**Task description**
Your job is to report every line of the entries that has "menu".

Records from a dataset:
--------------------------------

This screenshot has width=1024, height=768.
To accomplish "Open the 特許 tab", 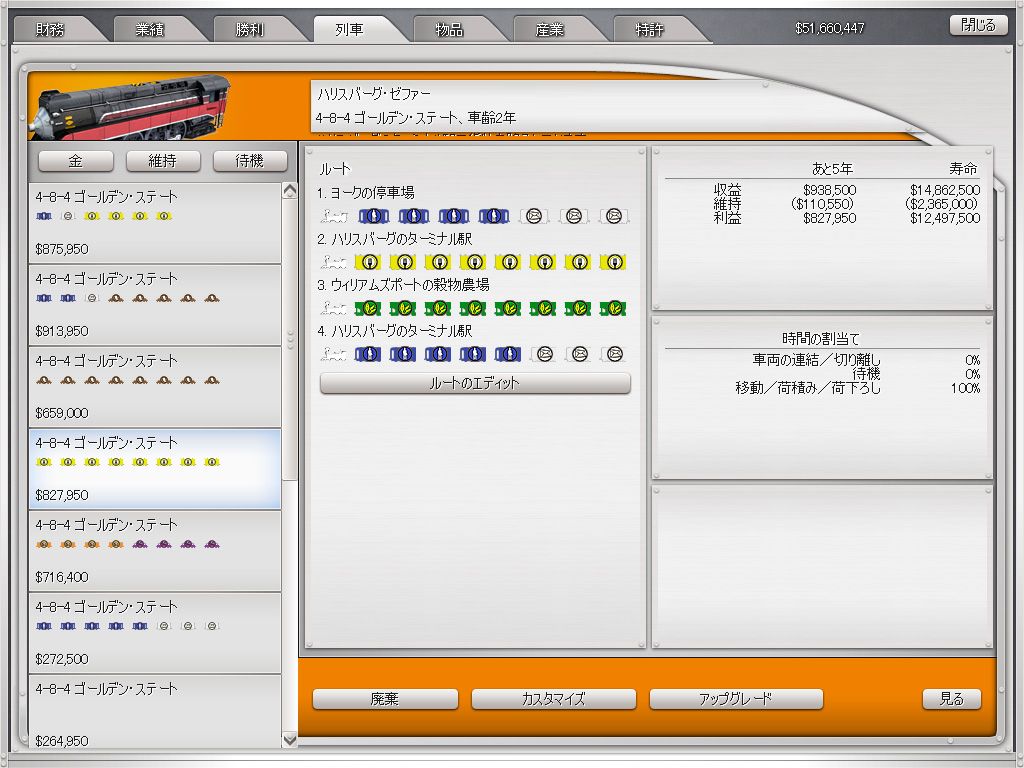I will click(x=650, y=30).
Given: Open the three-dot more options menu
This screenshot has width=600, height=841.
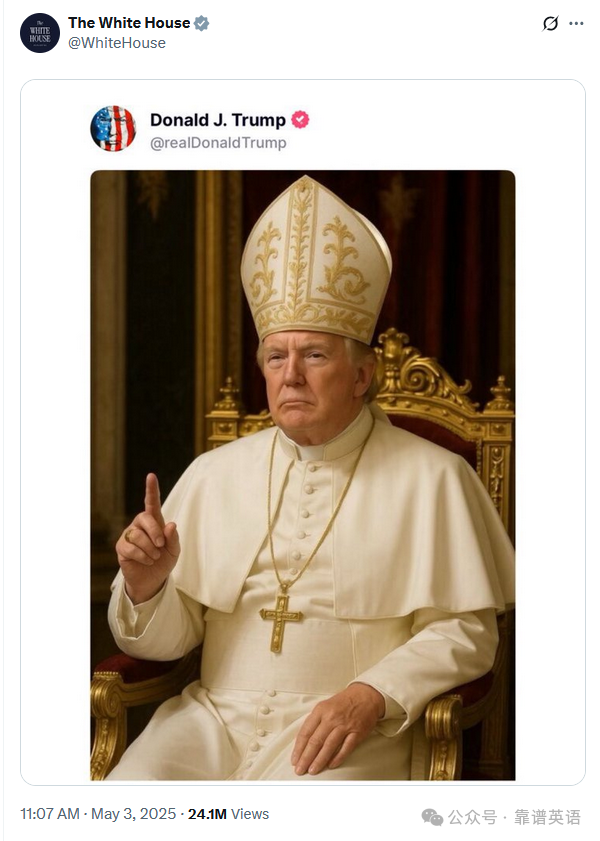Looking at the screenshot, I should click(576, 24).
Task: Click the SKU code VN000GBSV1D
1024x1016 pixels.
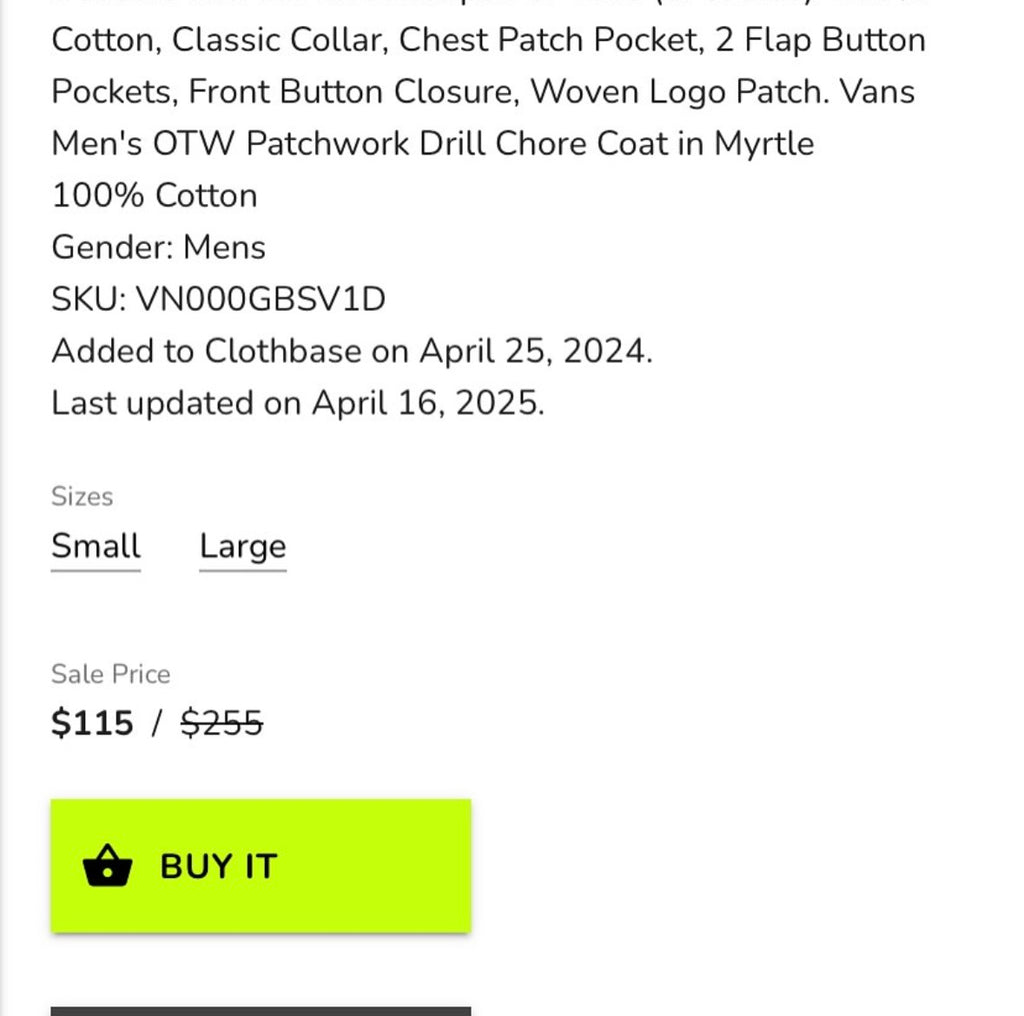Action: pyautogui.click(x=260, y=299)
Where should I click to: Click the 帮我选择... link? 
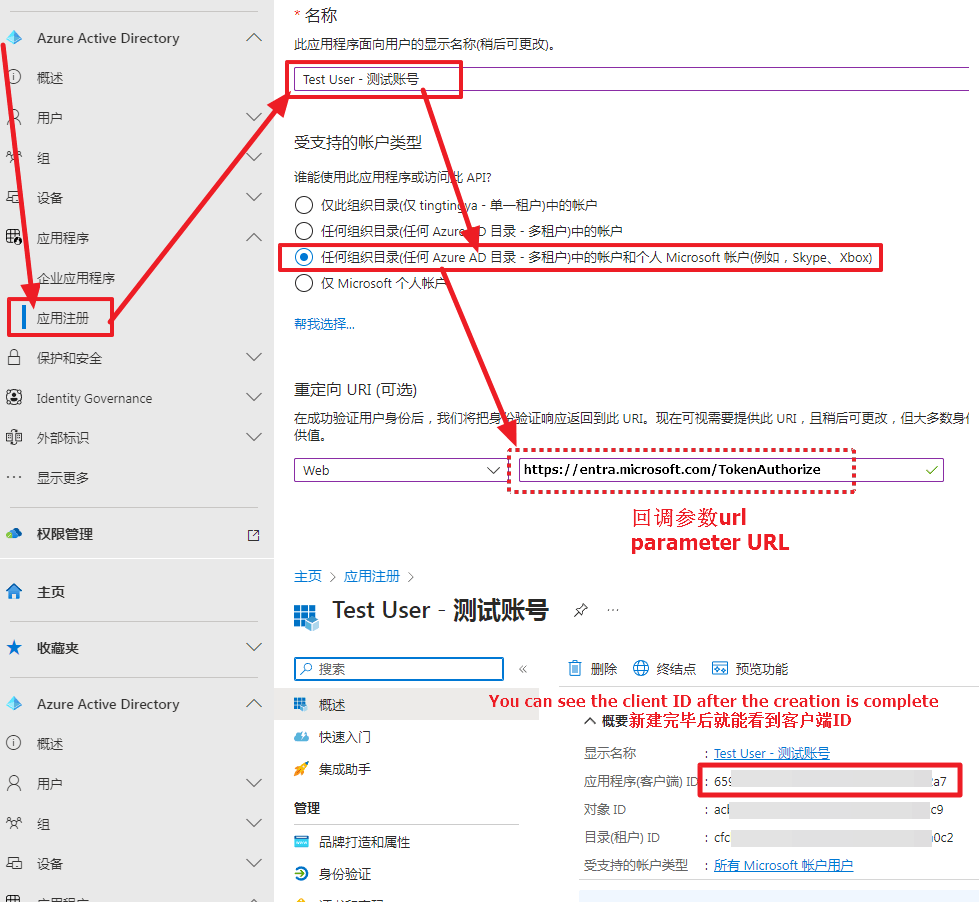tap(324, 324)
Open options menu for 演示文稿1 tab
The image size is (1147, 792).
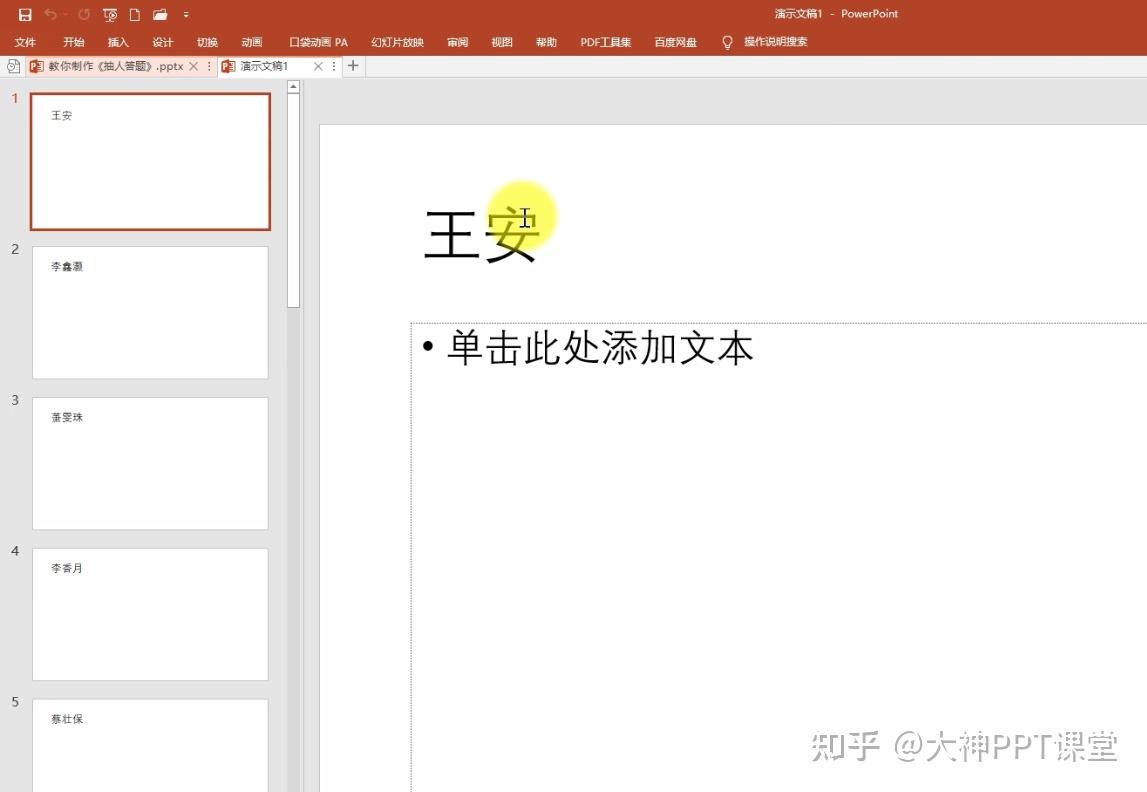coord(334,66)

--------------------------------

**Task answer**
Given: Open the three-dot more options menu
Open options menu for 演示文稿1 tab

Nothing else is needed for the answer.